● 文書の抜粋:
▬▬▬▬▬▬▬▬▬▬
組織・人材変革の一つのカタチ、「伴走型支援」のご紹介~第1回~

昨今は、施策実行まで踏み込んだ関与や、課題が不明確でスコープを設定しにくいテーマの具体化と実行への橋渡しに関する支援が多くなっています。これを「伴走型支援」として、これまでの提言に留まらない組織・人材変革の方法論としてシリーズでご紹介します。初回は、伴走型支援が求められる背景と特徴を説明します。

「伴走型支援」とは何か

組織・人事コンサルティングというと、人事制度設計、エンゲージメント調査、リーダーシップアセスメント、研修などの手段で課題解決の支援をしているというのが、多くの企業の人事をご担当されている皆様の私たちに対する印象ではないでしょうか。実際、そのようなご支援をすることは多くあります。

一方で「人事のリソースが限られている中で施策の実効性を担保することが難しい」、「人材開発を強化すべく教育体系を整備したり、研修メニューを充実させているが、定着になかなか結び付かない」という声もよくいただきます。
▬▬▬▬▬▬▬▬▬▬
● 与えられた資料:
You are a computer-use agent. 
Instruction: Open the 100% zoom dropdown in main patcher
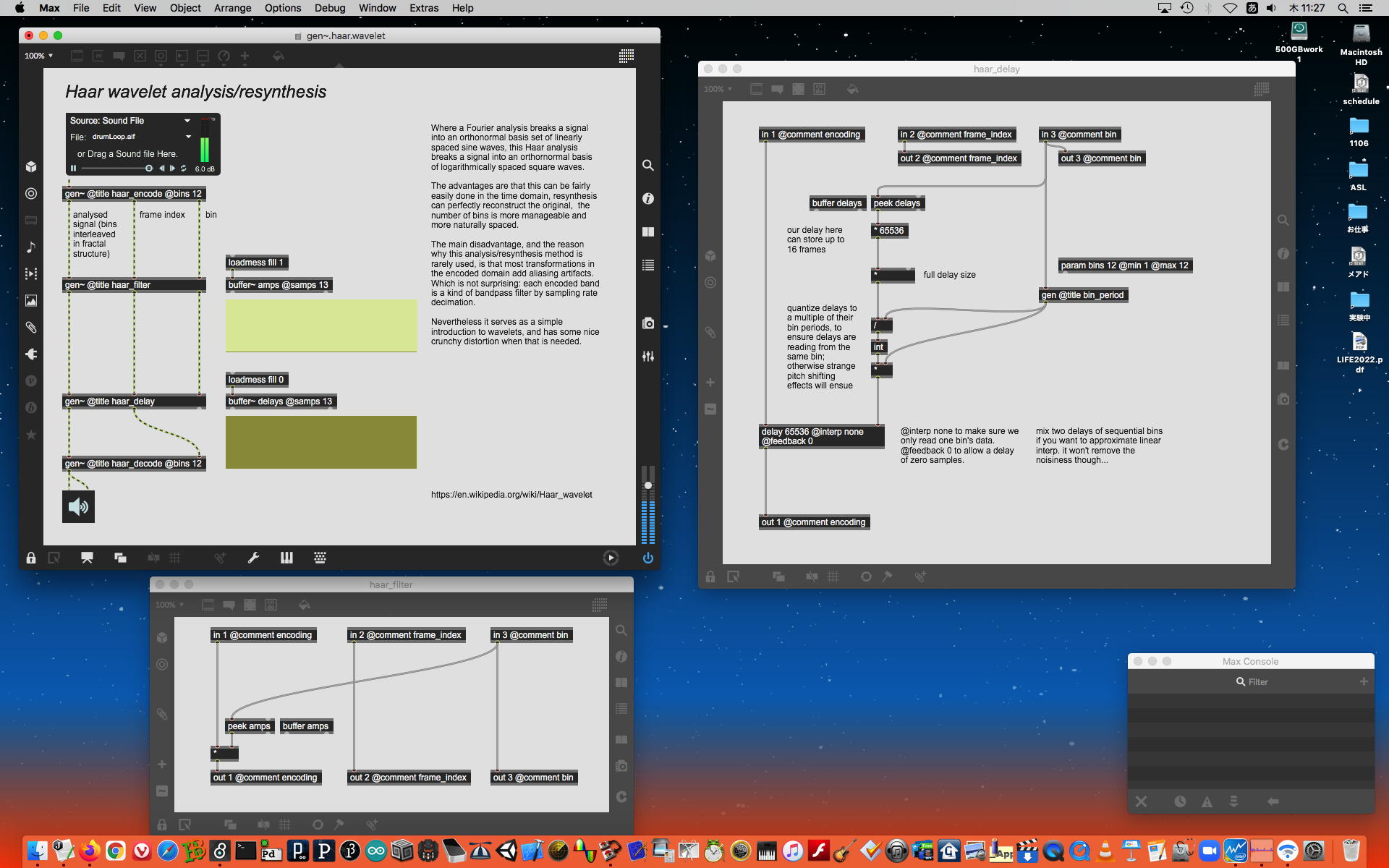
▬▬▬▬▬▬▬▬▬▬
● 取り組む課題:
文書の抜粋にある「組織・人事コンサルティングというと」で始まる段落を、主な内容を残して箇条書きに書き直しなさい。

● 課題への解答:
- 組織・人事コンサルティングに対して、多くの企業の人事担当者は、人事制度設計、エンゲージメント調査、リーダーシップアセスメント、研修などの手段で課題解決を支援しているという印象を持っていると考えられる。
- 実際に、そのような支援を行うことは多い。